== WHAT YOU NEED TO DO ==
Every record needs to come back as written, except for the pictures.

== DATA RECORDS ==
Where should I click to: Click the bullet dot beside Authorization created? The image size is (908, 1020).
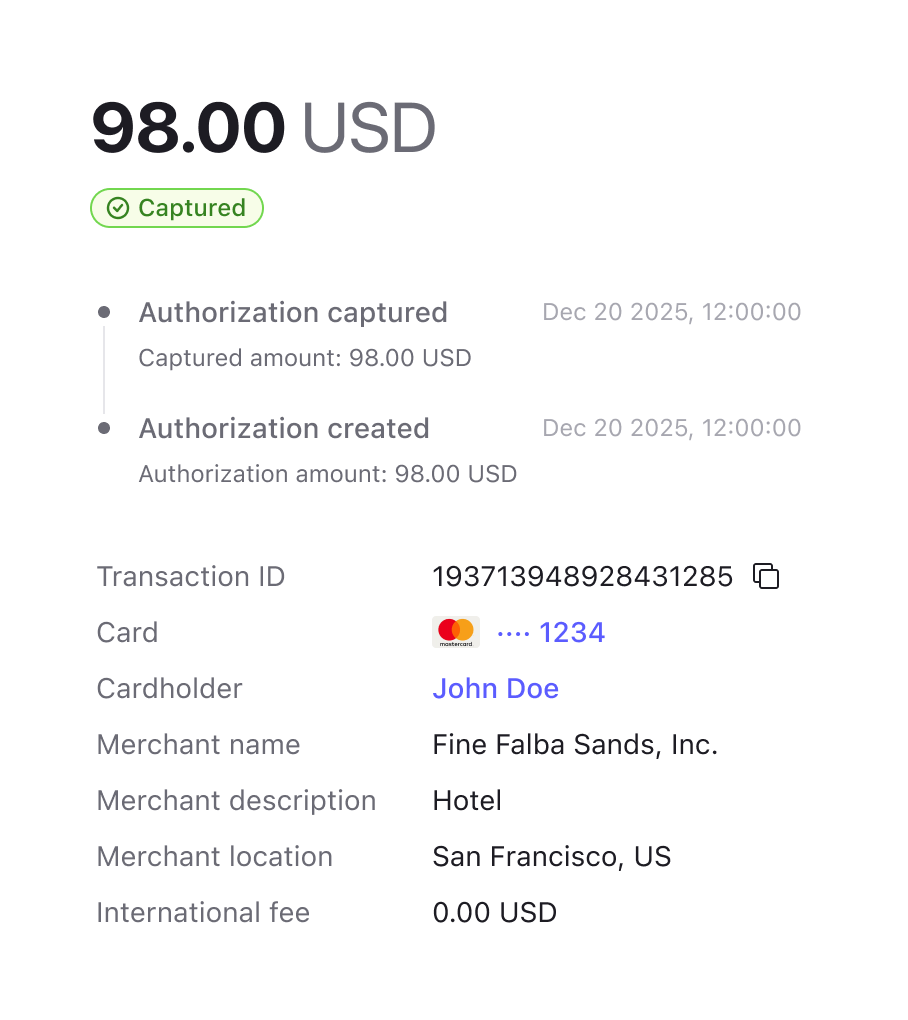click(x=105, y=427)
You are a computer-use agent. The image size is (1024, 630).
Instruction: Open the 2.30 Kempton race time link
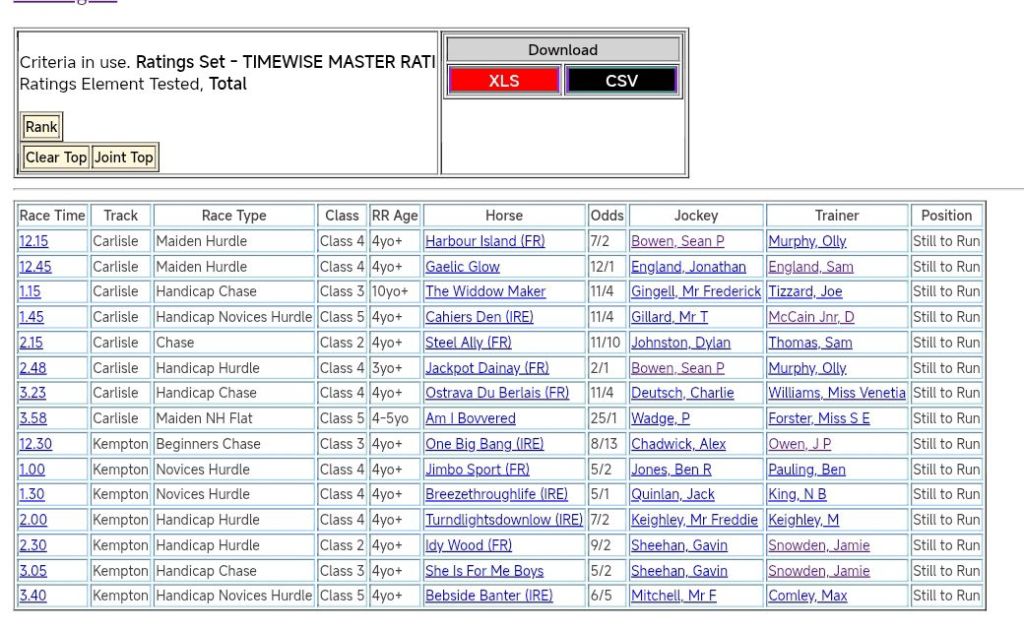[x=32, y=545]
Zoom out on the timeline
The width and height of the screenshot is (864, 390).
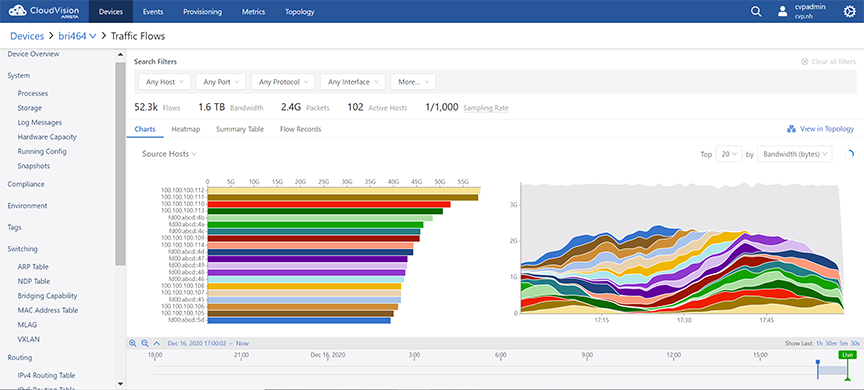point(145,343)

== WRITTEN SOLUTION ==
Where should I click to: Click the bullet dot beside Authorization created? The image size is (908, 1020).
click(x=105, y=427)
You are a computer-use agent. The image size is (1024, 630).
Instruction: Open the 2.30 Kempton race time link
[x=32, y=545]
Zoom out on the timeline
The width and height of the screenshot is (864, 390).
point(145,343)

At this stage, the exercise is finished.